Tanna is a beautiful epic feature film which shines a light on one of the world's last tribal societies.
Set on Vanuatu's Tanna Island, the film is based on the true story of a young girl who runs away from an arranged marriage to join her lover, triggering a tribal war.
A little over two years ago, the film's lead actors had never even seen a movie, let alone star in one.
And while the two lead actors learned their craft during filming, the other members of the tribe, who feature in the movie, were often just going about their everyday lives.
Co-director Martin Butler spent seven months living with the Yakel tribe and Jimmy Joseph (JJ) Nako, the film's cultural director, was brought up traditionally in the next village to Yakel.
The pair talks to Kathryn Ryan about the film.
Tanna screens in Auckland on July 27 and 28 as part of the NZIFF
Read an edited excerpt from their interview:
KR: Martin – as a documentary maker, how did you get started on this journey?

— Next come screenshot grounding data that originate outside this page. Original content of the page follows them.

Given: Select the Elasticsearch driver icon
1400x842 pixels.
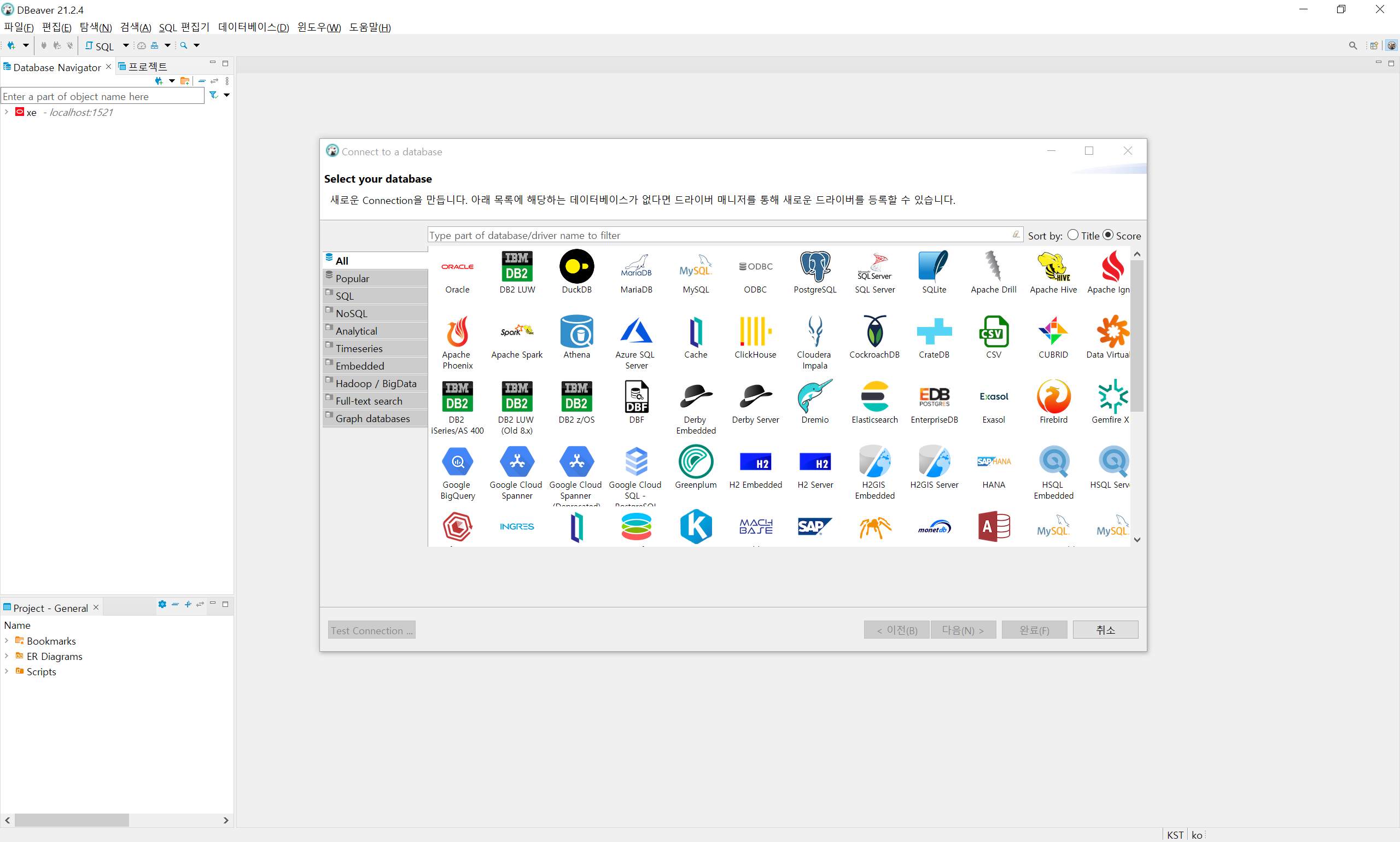Looking at the screenshot, I should (x=874, y=397).
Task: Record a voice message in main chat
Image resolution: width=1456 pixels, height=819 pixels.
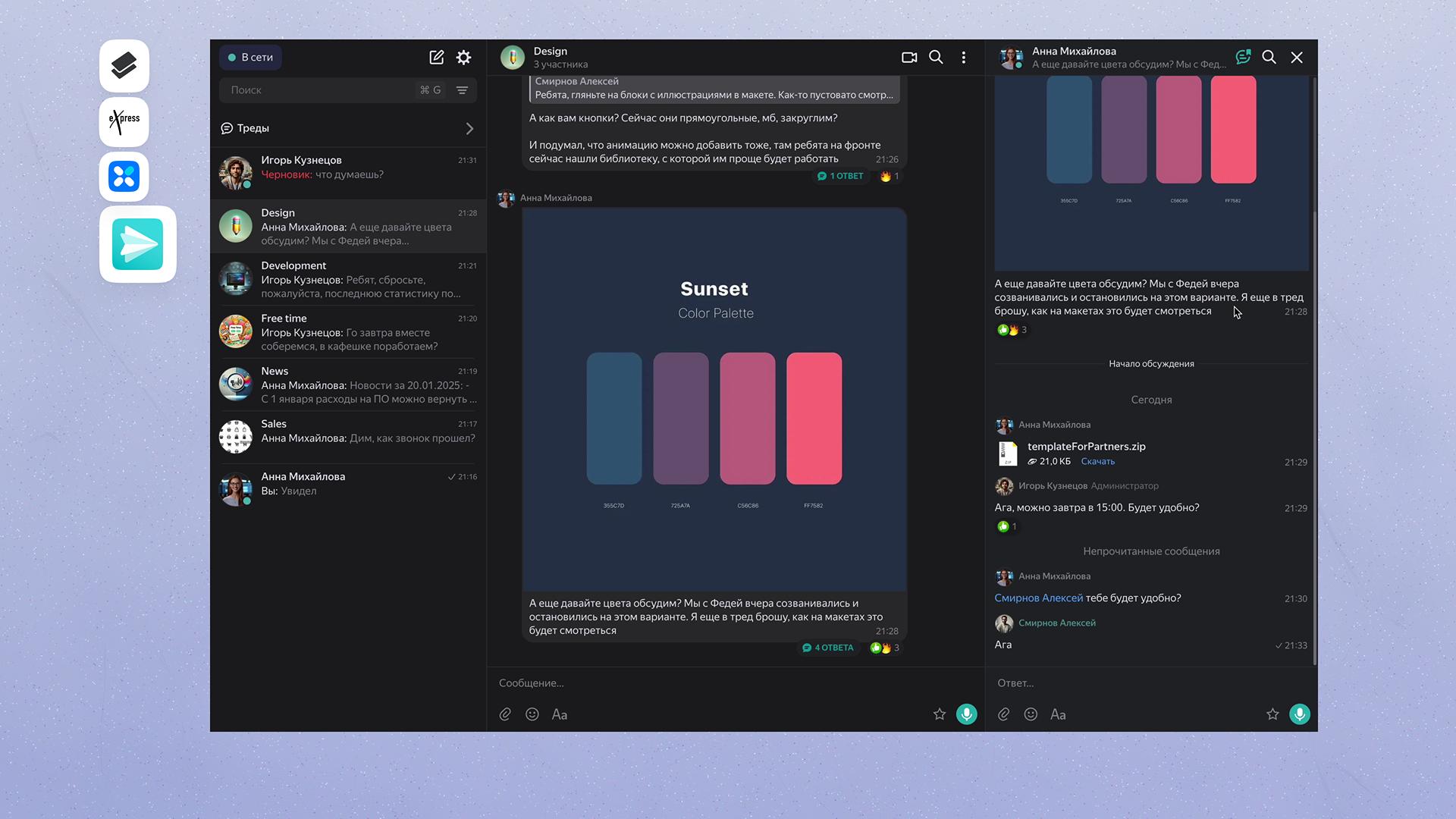Action: point(966,714)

MB: It was essentially a decision – my co-director Bentley Dean, when we finished our last documentary project, said to me “I’d like to go and live with my two boys, who are two and four-years-old in a very different environment before they start school, so why don’t I move to an exotic traditional society somewhere in the Pacific and while I’m there with my boys and my partner, let’s make a feature film”. Now, neither Bentley nor I had made a feature film before so it was a pretty ambitious idea. But that’s what happened. We did our research, we found the village of Yakel and went to the village and asked the people if they’d be interested in making a film with us.
KR: So it’s one thing to have an idea to make a film like this, but quite another to find a story like this.
MB: When we first went to the village we took along Rolf de Heer’s Ten Canoes to show to the village because it seemed to us that extremely strong collaborative approach was the way to go for people to, not only act in the film but also create the story was a really good way to work. So that’s what we did and we didn’t shoot for about two to three months when we were first there, we just talked. We spent hours talking to JJ and he’s the sort of cultural director on the film and he was able to tell us everything we needed to know about the culture. So it took a very long time. We didn’t want to impose a story on the village we wanted the story to come from them, that’s’ why we took so long just talking and learning. And when we did hear the story about the tragedy in 1985 we thought that was a really good way of structuring our narrative to create the story.
KR: At the heart of this is kastom (traditional custom) – JJ could you explain more about tribal life, and the way this village, and the village you lived in, have protected kastom?
JJ: There has been a very strong belief that it’s an inheritance from our elders and also from our ancestral God. As we believe that we must preserve of culture our custom. And we must continue practicing our traditional rituals so that one day we shall benefit from our own culture. We believe that one day there will be a return of the spirit of our ancestral God who will come to fulfill our life of our prophecies if we hold on the customs and culture. So that is how elders are holding on to the practice of our culture rituals and cultural practices and everything that is traditional.
How would you describe how kastom is held and practiced in relation to the leadership of these tribes?
JJ: It is compulsory for everyone to respect the principal’s rules we honour our elders who are known as the spokespeople. And we also have the links between villages and different tribes. If there is a conflict with a tribe, another tribe will come and say something you must respect. And there must be peace is handled in the local community and society.
MB: and I would add that Tanna is really unique in the Pacific and the strength of kastom, the strength of the belief in it. In the mountains of Tanna today, in the 21st Century, all of the political and social decisions are still made in the traditional way. So when you do have a conflict with a neighbouring tribe there is a meeting and ceremony that takes place to solve that issue and it’s the same way it’s been for millennia.
KR: When you first had to explain the film to the people of the tribe what was involved in selling the concept to them and negotiating terms with them?
JJ: After the story was written it became our story. Because everything was real, the story is real and it is part of our culture. So it falls into the state - Selin becomes and younger sister of Wawa, her [real] father becomes the father and the Shaman [in the film] is the actual Shaman and the chief is the [actual] chief.
MB: There wasn’t actually much of a sales job necessary. When we first got there we sat down and showed them Ten Canoes and said, “we would like to make a film like this with you”. Straight away they said, “can we start tomorrow?” They were really enthusiastic, they loved the idea and so we, in fact, had fabulous collaboration from the very first moment.
KR: Why do you think that is? Why were they wanting to do this?
JJ: This is our story and we feel proud of it so we wanted to share it with the rest of the world right away when the story was completed because that’s our way of life.
MB: My take on it is that that strong adherence to kastom in Yakel is not the result of remoteness, it’s the result of a definite choice. You know the chiefs got together a few decades ago and decided “we will absolutely maintain our custom. We will resist the inroads of missionaries and colonial governments and money,” all of which they knew about and met. They knew about all of them and they were making a very conscious choice to say “no, we don’t want to go that way, we want to stay with our custom. And my view in terms of the film is that they are extremely proud in terms of the custom and the place, and it my view, quite rightly, they’ve got something to say to the rest of the world.